━━━━━ Working data

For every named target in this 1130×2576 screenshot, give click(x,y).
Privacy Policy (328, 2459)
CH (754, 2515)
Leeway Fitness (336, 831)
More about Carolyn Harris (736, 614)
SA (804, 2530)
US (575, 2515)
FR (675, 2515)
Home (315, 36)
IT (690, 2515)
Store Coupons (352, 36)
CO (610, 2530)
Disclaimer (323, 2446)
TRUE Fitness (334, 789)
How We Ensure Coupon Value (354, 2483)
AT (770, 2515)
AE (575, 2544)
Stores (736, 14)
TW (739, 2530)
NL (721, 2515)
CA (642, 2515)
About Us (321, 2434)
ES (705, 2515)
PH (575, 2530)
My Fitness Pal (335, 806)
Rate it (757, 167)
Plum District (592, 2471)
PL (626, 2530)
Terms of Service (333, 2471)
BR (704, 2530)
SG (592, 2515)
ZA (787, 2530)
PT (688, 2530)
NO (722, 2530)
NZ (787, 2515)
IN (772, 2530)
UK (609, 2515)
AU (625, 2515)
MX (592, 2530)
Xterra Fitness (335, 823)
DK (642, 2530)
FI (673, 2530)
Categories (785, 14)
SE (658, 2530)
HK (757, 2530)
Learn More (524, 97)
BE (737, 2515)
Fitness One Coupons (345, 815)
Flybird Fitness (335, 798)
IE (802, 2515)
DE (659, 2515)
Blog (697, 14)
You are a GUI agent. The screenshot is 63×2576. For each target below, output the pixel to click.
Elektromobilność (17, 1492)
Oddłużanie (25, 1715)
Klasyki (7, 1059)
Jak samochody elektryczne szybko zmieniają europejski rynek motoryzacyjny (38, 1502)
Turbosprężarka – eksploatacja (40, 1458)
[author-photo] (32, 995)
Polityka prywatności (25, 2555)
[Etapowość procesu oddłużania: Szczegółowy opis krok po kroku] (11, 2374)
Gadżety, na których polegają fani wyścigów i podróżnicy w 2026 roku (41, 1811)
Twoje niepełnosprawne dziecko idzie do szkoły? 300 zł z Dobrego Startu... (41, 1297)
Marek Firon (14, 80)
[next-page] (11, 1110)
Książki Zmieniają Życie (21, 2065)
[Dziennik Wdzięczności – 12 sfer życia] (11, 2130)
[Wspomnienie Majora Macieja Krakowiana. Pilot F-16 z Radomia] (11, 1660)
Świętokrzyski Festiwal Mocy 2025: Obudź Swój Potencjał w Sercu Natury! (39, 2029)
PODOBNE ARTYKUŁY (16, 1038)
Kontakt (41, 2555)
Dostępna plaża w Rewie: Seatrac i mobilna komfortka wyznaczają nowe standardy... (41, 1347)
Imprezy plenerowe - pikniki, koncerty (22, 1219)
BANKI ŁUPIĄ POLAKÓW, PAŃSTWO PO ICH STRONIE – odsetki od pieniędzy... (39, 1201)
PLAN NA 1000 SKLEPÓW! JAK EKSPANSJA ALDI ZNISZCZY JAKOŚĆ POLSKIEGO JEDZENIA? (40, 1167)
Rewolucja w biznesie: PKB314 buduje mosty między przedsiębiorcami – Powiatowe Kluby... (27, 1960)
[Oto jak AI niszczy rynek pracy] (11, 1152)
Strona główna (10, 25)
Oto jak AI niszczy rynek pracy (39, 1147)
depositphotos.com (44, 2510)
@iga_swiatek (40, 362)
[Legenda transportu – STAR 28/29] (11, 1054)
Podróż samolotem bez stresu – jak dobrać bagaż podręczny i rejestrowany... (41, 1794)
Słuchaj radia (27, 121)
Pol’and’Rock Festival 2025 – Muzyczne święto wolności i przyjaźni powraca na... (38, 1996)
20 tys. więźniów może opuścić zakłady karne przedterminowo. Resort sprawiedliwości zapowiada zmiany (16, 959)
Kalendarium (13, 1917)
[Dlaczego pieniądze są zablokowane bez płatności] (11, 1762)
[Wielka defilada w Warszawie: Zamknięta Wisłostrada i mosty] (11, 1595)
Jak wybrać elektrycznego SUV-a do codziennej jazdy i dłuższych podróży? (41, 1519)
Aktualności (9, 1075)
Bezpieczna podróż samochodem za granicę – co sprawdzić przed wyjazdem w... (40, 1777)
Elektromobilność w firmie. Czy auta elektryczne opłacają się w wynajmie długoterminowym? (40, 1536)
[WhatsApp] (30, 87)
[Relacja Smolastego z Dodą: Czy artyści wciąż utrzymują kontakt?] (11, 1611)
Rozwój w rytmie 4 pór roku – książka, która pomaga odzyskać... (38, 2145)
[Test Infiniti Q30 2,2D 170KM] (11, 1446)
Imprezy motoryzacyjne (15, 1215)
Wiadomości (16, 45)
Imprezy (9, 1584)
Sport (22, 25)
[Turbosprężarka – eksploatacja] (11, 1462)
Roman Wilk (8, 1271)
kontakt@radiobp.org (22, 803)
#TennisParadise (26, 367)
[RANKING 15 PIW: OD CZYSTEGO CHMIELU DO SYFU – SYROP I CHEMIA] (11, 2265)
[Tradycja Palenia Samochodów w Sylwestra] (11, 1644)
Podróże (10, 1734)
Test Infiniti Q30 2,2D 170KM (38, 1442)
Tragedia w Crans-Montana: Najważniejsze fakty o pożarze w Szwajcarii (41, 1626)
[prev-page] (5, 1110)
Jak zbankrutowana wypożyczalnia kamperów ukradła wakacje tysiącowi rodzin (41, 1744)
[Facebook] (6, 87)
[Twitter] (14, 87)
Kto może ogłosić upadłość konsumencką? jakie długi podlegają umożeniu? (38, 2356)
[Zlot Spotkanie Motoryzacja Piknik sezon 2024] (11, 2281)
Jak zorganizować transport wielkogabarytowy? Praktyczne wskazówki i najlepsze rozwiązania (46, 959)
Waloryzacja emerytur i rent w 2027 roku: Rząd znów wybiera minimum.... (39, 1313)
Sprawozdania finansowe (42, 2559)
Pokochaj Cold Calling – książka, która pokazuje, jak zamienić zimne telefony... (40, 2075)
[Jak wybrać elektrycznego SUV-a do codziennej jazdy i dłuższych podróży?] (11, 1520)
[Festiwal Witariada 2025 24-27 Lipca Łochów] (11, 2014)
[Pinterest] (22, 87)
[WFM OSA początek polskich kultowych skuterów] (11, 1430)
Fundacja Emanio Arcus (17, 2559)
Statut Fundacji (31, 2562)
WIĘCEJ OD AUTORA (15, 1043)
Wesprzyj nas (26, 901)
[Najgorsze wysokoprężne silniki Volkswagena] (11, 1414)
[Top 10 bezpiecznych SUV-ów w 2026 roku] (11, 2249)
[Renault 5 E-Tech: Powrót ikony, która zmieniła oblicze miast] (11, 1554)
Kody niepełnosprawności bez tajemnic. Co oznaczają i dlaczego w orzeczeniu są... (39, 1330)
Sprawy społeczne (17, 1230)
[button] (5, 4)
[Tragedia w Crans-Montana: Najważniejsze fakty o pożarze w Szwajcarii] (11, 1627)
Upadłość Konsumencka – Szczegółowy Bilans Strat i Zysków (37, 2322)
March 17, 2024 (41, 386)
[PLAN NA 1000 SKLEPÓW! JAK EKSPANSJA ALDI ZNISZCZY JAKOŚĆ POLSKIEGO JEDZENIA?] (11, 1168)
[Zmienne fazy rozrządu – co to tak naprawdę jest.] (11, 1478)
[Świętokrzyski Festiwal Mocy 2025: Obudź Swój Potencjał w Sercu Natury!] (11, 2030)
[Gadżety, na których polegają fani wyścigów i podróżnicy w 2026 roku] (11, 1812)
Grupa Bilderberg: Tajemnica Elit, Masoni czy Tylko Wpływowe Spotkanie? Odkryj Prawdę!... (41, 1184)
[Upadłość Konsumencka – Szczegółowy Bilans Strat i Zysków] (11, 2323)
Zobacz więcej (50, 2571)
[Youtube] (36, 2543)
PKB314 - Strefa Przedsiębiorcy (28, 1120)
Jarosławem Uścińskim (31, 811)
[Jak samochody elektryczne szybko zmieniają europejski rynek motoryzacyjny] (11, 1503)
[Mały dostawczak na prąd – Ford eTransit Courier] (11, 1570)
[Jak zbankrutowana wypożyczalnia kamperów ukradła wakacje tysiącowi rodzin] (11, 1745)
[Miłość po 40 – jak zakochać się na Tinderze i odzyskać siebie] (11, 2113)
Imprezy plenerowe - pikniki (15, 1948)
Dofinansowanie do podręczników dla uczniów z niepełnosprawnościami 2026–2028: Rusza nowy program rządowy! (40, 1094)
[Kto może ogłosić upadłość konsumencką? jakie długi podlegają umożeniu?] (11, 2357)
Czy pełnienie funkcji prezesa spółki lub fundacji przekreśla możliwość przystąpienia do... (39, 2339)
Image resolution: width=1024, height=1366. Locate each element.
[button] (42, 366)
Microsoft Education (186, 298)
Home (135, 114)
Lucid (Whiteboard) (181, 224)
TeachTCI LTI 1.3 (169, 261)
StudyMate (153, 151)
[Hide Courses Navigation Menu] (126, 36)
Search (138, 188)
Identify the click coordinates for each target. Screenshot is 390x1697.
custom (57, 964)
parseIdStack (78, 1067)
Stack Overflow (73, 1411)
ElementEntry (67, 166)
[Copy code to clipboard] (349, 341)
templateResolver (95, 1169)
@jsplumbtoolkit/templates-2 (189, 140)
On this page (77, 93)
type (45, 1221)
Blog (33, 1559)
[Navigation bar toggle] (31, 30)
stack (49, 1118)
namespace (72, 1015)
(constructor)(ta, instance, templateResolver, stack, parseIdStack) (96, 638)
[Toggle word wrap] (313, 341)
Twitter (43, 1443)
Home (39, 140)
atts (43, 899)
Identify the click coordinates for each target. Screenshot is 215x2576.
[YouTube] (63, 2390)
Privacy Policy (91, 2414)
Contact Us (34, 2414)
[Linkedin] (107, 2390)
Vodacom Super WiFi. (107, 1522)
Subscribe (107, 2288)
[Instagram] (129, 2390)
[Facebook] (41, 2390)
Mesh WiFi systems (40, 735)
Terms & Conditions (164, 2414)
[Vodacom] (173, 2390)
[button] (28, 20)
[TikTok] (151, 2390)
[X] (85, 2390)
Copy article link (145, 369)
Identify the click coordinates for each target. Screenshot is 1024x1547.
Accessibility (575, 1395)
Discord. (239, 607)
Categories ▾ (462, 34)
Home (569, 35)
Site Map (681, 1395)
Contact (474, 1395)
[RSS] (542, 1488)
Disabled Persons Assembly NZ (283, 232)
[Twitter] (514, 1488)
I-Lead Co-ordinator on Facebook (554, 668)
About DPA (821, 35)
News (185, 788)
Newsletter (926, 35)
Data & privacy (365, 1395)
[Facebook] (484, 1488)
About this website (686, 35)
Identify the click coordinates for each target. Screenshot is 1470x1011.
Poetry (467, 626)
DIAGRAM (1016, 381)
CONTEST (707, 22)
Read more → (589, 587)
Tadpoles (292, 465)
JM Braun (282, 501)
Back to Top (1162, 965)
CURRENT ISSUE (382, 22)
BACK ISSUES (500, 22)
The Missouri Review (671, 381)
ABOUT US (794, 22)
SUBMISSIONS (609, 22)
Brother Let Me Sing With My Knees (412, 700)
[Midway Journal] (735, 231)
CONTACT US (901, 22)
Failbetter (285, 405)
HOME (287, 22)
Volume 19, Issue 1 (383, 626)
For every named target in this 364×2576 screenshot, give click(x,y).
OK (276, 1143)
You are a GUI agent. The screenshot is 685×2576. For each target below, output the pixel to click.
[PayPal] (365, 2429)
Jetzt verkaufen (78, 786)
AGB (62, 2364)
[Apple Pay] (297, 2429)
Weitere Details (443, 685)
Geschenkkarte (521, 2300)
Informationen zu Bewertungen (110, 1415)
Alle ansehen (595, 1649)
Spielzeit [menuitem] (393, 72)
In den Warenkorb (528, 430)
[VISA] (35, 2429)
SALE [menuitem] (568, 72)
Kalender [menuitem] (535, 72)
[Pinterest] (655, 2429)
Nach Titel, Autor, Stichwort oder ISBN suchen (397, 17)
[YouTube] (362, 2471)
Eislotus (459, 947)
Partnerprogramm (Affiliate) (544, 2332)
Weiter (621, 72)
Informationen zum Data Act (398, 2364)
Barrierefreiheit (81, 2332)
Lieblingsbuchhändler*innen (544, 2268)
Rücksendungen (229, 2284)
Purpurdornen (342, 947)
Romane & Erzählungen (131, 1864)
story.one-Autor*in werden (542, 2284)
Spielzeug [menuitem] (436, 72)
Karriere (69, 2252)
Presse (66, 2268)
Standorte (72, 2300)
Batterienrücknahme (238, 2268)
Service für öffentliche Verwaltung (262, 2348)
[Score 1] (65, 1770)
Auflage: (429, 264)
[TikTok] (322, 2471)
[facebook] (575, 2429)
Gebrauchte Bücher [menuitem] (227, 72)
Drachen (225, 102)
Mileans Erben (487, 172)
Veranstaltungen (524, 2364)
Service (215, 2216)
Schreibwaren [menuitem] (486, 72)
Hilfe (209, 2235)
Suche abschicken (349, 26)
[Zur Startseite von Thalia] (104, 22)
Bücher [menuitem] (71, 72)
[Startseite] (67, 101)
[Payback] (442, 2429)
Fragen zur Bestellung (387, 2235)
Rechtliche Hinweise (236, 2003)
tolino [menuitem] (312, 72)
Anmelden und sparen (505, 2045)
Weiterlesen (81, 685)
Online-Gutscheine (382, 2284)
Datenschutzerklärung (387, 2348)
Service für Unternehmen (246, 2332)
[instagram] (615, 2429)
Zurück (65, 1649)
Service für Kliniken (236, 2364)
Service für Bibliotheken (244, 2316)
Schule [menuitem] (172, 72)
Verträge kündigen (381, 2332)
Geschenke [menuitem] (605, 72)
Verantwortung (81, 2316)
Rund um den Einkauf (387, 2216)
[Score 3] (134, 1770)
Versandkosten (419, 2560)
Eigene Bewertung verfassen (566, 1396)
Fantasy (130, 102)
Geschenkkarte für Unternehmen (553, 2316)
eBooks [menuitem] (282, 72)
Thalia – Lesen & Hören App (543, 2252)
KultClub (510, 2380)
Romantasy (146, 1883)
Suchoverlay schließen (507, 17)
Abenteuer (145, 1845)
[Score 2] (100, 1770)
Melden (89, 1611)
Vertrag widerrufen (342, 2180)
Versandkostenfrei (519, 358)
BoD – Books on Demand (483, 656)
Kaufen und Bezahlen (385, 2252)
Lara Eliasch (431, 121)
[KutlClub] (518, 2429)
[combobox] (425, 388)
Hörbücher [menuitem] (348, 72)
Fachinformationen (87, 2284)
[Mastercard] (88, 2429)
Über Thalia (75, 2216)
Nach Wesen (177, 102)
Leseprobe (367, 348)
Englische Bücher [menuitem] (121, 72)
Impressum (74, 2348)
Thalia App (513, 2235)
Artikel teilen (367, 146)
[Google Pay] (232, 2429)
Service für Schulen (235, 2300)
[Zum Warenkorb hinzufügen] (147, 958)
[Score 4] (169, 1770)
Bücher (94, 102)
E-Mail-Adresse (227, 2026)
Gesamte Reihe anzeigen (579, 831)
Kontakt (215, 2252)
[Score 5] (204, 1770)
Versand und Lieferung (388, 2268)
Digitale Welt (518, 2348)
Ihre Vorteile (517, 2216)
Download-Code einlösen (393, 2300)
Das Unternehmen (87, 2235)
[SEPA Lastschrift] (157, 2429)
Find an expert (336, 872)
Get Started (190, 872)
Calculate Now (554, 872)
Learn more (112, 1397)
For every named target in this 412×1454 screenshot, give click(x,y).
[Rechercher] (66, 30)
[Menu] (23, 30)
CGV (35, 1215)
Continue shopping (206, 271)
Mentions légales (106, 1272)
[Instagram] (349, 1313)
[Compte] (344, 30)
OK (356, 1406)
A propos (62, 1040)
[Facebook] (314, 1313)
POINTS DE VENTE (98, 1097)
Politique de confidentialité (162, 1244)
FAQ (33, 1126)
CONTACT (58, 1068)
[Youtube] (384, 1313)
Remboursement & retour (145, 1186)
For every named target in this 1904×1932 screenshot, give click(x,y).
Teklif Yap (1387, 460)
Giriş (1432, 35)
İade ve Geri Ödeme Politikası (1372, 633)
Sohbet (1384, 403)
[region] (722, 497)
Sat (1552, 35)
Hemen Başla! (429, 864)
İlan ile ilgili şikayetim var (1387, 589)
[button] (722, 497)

━━━━━━━━━━

> **Task**:
Filter the data for the string "pracy". Copy each matching line.

> **Solution for this exercise**:
[Oto jak AI niszczy rynek pracy] (11, 1152)
Oto jak AI niszczy rynek pracy (39, 1147)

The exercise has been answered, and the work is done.